Отрывок текста
+--

Что касается римского периода, то по сути дела мы не располагаем достоверными данными за исключением нескольких упоминаний о еврейских торговцах в Марселе, Арле или Нарбонне. Однако начиная с франкской эпохи, когда священники принялись за составление исторических хроник, контуры событий стали проясняться. Многочисленные решения соборов V и VI веков констатируют положение евреев и их влияние: они запрещают христианам, как клирикам, так и мирянам принимать пищу вместе с евреями, выступают против смешанных браков, предостерегают против соблюдения по воскресеньям многочисленных субботних запретов, наконец, запрещают евреям присоединяться к толпам христиан во время праздника Пасхи. Подобные предосторожности по самой своей природе предназначались прежде всего для защиты верующих от соблазнов еврейской религии и обрядов, а также для борьбы против опасностей иудаистских ересей, которые часто распространялись среди недавно обращенного в христианство и еще не стойкого в своей вере населения.

Единственный дошедший до нас полемический антиеврейский трактат этой эпохи, принадлежащий перу Евагрия, скорее представляет собой предостережение христианам, чем попытку евангелизации евреев. Все это позволяет нам сделать вывод, что в эту эпоху евреи Галлии были многочисленны, влиятельны, поддерживали хорошие отношения и тесные контакты с христианами, что вызывало озабоченность церковных лидеров по причине именно этих хороших отношений евреев с их паствой.

Более подробные свидетельства мы имеем для конца VI века благодаря Григорию Турскому. Его различные сочинения позволяют нам составить достаточно полное представление о евреях его времени. Так, мы узнаем, что они были коммерсантами, землевладельцами, чиновниками, врачами и ремесленниками. Вместе с «сирийцами», которых наш автор упоминает в общем контексте с евреями, они составляли многочисленную часть населения городов, где эти космополиты должны были занимать первостепенные позиции на фоне плохо отесанных варваров. Однако сирийцы были христианами; иудеи же являлись для церкви естественными врагами, что объясняет некоторые стилистические обороты, которые использует благонамеренный епископ по их адресу: «обманщики Бога», «упрямцы, недоверчивые люди», «злой и вероломный народ».

+--

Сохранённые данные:
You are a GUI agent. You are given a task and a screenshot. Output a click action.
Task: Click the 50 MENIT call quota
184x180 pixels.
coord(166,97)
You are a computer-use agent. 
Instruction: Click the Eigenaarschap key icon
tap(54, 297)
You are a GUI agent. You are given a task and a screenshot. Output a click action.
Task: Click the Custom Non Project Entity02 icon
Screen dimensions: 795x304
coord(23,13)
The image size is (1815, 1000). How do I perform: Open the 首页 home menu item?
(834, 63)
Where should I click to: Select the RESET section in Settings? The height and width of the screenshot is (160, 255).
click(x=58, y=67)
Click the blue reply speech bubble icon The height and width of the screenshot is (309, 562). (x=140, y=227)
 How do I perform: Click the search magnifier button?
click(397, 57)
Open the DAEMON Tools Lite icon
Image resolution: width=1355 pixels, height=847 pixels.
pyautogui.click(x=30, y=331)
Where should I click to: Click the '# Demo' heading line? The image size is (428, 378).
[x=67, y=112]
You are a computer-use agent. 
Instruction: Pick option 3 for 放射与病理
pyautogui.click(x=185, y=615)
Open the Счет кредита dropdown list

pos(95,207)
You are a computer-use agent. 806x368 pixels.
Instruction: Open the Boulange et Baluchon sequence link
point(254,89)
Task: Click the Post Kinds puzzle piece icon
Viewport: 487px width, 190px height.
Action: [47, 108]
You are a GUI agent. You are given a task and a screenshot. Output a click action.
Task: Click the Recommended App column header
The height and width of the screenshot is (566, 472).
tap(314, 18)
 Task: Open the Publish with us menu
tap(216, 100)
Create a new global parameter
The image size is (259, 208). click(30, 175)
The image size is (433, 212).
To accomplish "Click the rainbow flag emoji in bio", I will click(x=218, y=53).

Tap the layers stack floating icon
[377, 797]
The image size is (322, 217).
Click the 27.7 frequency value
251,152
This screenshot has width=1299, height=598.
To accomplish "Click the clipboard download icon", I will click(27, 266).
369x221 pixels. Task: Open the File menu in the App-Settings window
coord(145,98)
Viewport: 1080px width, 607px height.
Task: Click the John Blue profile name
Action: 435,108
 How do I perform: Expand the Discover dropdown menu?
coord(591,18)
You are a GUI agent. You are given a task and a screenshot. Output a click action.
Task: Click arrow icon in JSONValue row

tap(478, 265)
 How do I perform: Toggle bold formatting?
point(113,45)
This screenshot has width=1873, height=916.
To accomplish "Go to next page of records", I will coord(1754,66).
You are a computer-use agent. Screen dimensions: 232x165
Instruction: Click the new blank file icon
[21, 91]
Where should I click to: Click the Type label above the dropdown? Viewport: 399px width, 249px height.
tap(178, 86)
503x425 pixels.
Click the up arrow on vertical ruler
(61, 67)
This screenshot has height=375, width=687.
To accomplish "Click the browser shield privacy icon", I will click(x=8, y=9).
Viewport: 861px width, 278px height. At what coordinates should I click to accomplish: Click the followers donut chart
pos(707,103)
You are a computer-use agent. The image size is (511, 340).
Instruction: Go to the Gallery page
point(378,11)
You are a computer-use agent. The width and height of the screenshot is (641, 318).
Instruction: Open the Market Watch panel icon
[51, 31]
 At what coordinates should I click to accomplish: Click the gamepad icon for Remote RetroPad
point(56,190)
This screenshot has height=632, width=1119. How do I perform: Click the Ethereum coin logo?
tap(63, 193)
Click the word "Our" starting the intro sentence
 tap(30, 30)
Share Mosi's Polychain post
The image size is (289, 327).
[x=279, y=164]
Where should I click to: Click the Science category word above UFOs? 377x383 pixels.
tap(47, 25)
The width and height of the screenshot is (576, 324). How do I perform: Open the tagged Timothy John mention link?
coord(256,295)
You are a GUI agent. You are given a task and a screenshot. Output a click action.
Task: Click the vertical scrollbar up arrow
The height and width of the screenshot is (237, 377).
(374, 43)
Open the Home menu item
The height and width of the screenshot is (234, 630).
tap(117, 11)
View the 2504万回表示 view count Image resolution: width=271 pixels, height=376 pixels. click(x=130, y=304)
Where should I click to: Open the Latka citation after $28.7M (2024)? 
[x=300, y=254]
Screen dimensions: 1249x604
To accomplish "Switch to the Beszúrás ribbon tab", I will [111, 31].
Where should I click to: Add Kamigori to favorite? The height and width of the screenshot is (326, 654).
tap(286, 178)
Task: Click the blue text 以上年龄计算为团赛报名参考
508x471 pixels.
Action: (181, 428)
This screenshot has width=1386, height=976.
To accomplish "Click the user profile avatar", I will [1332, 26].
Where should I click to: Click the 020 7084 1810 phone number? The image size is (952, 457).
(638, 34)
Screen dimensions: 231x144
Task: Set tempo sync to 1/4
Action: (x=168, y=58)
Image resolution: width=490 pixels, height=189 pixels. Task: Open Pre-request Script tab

+--

Что сделать
Выпишите из отрывка о евреях Галлии все занятия евреев конца VI века, которые там названы со слов Григория Турского. Отвечайте только по отрывку, ничего не добавляя от себя.

Место для ответа
Коммерсанты, землевладельцы, чиновники, врачи и ремесленники.